Tucked inside Congress' $1.4 trillion fiscal 2020 spending bill is a provision that changes the definition of biological products to include chemically synthesized polypeptides, which some groups say will harm lower-cost competition for those therapies.

Chemically synthesized polypeptides are used to treat a number of conditions, including cancer, diabetes, heart failure and osteoporosis.

There are over 60 peptide drugs approved in the U.S., Europe and Japan and more than 150 in active clinical development, according to the Association of Accessible Medicines, or AAM, the trade group that represents makers of generic drugs and lower-cost versions of biologic therapies, or biosimilars.

The Biologics Price Competition and Innovation Act of 2010, part of the Affordable Care Act, excluded chemically synthesized polypeptides from its definition of biologic therapies — complex molecules derived from living cells.

The BPCIA was the law that gave the U.S. Food and Drug Administration the authority to approve biosimilars for the American market.

Under the law, innovator biologic medicines were granted 12 years of marketing exclusivity protection against biosimilar competitors.

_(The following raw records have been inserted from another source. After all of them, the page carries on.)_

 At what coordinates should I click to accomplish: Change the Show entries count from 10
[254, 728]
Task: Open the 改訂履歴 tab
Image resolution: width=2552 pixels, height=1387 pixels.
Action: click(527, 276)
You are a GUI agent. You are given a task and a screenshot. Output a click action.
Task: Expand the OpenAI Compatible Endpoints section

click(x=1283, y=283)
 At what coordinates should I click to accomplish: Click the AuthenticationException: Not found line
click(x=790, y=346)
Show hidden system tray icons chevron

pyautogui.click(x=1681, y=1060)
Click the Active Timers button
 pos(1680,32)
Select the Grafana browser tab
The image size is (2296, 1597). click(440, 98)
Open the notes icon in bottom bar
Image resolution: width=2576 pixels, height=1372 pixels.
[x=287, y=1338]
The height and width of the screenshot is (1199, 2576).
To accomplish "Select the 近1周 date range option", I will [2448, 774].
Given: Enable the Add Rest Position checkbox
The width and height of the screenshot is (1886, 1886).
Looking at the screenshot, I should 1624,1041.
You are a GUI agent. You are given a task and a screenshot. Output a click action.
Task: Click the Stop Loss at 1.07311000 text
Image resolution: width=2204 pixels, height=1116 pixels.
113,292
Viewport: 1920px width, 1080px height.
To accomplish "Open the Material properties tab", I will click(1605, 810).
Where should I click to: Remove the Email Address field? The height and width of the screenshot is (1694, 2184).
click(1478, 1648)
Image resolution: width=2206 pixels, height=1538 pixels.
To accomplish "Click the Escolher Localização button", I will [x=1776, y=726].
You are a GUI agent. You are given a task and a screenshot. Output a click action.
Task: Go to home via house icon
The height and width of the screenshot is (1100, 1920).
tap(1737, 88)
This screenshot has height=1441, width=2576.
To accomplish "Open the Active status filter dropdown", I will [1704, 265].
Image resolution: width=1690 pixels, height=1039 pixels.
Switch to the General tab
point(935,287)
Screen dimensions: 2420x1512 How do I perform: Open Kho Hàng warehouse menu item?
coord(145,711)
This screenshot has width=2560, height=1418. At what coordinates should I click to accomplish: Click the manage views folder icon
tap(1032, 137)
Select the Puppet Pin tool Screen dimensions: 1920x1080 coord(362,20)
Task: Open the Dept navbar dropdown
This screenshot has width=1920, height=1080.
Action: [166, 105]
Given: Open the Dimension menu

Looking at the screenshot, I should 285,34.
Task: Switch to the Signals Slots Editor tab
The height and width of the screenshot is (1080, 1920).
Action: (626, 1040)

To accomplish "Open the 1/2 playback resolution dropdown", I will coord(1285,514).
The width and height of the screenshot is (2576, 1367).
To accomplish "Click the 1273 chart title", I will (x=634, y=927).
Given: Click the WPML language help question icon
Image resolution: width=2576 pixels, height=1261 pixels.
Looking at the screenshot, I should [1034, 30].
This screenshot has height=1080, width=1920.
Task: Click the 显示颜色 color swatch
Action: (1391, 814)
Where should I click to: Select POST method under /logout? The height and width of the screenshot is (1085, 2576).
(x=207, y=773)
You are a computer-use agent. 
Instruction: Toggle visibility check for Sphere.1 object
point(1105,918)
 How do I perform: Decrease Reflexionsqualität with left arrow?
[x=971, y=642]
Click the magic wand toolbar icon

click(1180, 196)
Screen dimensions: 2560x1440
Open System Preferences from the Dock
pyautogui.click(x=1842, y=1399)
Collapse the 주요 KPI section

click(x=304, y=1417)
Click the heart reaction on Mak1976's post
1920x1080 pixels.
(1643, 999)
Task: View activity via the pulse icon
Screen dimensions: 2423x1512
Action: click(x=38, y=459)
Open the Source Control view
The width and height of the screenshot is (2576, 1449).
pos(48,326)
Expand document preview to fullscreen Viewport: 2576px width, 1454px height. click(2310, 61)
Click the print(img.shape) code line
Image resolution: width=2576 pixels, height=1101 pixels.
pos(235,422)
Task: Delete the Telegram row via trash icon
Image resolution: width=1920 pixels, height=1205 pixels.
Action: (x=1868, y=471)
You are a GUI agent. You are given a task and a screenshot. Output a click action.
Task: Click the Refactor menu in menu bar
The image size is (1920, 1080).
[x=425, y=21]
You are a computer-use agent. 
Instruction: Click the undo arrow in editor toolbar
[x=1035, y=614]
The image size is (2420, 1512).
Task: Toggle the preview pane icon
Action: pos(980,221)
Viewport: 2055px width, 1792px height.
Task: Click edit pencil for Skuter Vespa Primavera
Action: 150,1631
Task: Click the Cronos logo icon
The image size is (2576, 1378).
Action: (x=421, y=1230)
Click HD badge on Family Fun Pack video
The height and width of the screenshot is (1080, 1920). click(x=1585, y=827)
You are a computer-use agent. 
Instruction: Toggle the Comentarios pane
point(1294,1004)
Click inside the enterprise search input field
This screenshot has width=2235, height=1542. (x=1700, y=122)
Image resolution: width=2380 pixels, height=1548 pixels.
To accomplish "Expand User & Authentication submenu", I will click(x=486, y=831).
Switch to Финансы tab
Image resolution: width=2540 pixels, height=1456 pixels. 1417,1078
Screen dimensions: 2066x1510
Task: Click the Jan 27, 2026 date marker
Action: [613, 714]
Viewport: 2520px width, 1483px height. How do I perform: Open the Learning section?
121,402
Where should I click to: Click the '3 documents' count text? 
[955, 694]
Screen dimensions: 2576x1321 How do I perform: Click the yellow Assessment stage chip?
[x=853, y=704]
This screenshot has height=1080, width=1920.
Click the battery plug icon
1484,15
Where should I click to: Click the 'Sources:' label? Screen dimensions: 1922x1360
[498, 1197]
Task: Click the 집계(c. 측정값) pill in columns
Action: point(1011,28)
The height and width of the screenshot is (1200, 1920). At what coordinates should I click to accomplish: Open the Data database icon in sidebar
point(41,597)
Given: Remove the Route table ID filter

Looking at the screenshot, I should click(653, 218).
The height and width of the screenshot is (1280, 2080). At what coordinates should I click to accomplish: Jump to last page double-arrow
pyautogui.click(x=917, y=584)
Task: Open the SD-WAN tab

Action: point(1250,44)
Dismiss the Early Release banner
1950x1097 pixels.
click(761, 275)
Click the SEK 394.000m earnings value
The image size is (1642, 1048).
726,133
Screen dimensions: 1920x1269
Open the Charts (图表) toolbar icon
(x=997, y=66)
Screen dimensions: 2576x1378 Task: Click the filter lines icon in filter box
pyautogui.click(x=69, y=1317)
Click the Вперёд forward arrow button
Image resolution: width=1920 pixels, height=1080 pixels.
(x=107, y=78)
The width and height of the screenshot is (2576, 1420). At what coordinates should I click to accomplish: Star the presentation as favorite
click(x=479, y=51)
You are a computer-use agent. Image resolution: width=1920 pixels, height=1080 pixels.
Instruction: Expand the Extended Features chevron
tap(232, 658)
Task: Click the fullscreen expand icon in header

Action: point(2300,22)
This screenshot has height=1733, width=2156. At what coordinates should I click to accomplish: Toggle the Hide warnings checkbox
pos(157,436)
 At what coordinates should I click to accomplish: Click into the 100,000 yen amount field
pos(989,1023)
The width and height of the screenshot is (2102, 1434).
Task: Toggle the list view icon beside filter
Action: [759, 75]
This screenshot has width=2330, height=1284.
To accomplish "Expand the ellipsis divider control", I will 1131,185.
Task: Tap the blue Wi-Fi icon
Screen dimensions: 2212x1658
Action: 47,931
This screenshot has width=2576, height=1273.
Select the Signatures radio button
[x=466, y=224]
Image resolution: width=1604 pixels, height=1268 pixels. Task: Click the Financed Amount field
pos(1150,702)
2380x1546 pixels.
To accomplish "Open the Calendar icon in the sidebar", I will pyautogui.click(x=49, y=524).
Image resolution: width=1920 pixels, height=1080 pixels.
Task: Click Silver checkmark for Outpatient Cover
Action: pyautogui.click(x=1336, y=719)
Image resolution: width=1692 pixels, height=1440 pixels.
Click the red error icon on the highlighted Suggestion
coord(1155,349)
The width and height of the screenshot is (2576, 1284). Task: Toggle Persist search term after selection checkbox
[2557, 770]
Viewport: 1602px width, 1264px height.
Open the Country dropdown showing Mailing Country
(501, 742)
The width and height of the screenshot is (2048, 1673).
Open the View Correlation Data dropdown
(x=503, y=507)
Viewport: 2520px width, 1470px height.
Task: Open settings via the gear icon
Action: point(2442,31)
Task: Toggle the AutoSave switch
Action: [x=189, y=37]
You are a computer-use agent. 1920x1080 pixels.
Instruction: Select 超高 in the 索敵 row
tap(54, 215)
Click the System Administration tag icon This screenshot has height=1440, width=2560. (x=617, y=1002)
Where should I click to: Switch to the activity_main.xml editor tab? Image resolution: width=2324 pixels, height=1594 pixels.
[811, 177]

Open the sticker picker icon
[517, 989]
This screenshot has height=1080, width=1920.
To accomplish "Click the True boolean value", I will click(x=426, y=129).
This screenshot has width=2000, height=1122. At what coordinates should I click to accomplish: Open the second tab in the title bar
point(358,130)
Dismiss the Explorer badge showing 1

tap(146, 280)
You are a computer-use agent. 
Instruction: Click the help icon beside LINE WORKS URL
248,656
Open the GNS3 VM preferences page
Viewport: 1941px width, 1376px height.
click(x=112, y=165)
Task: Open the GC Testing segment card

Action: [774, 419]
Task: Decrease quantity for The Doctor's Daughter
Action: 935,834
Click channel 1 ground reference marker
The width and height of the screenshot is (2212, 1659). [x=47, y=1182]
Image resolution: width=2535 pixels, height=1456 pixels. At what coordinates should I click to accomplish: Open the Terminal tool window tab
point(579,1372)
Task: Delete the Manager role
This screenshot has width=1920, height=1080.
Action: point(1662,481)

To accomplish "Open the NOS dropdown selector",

In guidelines and a proposed rule issued in December 2018, the FDA said it interpreted "chemically synthesized polypeptide" to mean any alpha amino acid polymer that was made entirely by chemical synthesis and was greater than 40 amino acids but less than 100 amino acids in size.

The FDA determined those substances were not biological products unless the statutory definition was changed — an action Congress took in the spending bill and one the brand-name industry has long sought.

The Pharmaceutical Research and Manufacturers of America told the FDA in 2010 comments that the distinction between proteins and polypeptides was ambiguous because they both involve chains of amino acids.

The U.S.-Mexico-Canada Agreement on trade initially sought to consider chemically synthesized polypeptides as biologics, making them eligible for at least 10 years of market exclusivity protection — an action AAM said would have impeded competition.

But the measure was dropped from the USMCA.

Lawmakers, however, gave the brand-name industry a win in the spending bill with the biologic definition change, said the consumer advocacy group Public Citizen.

"We'd be giving big pharma longer market exclusivity for certain drugs and treatments," Peter Maybarduk, director of Public Citizen's Access to Medicines program, told S&P Global Market Intelligence in an email response. "It would cost consumers and force patients to wait longer for affordable competitors to treatments for conditions such as diabetes and osteoporosis."

AAM spokeswoman Rachel Schwartz said the spending bill provision was "not in the best interest of patients."

"It delays access to more affordable generic and biosimilar medicines," she said.

FDA backs definition change

But U.S. regulators said changing the biologic therapies definition would help patients.

In March 2020, most protein products that were approved as drugs by the FDA, including all insulins sold in the U.S., will be deemed biologic therapies under a transition process mandated by the BPCIA.

Products already on the market that are transitioning will not be permitted under the FDA's guidelines to gain unduly additional market exclusivity — something lawmakers codified in a separate provision of the fiscal 2020 spending bill.

When Congress excluded chemically synthesized polypeptides in the BPCIA, it meant lower-cost follow-on versions of those products would not be able to go through the FDA's biosimilar pathway, hurting potential competition, Janet Woodcock, director of the agency's Center for Drug Evaluation and Research, said in a Dec. 17 statement.

Removing that exclusion will expand access to lower-cost versions of the drugs, while also helping to promote potential innovation in manufacturing methods, "which could lead to future efficiencies," she said.

But Maybarduk said the FDA's position does not address the longer exclusivity terms that new polypeptide products will receive as biologics.

"FDA just isn't focusing on that aspect," he said. "It seems to us FDA should be able to come up with a narrowly tailored solution to the pathways issue without providing a giveaway that presumably will cost taxpayers billions of dollars."

While the change in the biologic definition was Congress' doing, "by looking away, FDA would risk making the pricing problem worse," Maybarduk said.

"At some point, we need our regulatory agencies and everyone responsible for medicines to take more responsibility for their price," he said. "FDA knows well the consequences and can't ignore that when it assigns a category of products to a new regulatory regime, the consequences for price can be serious."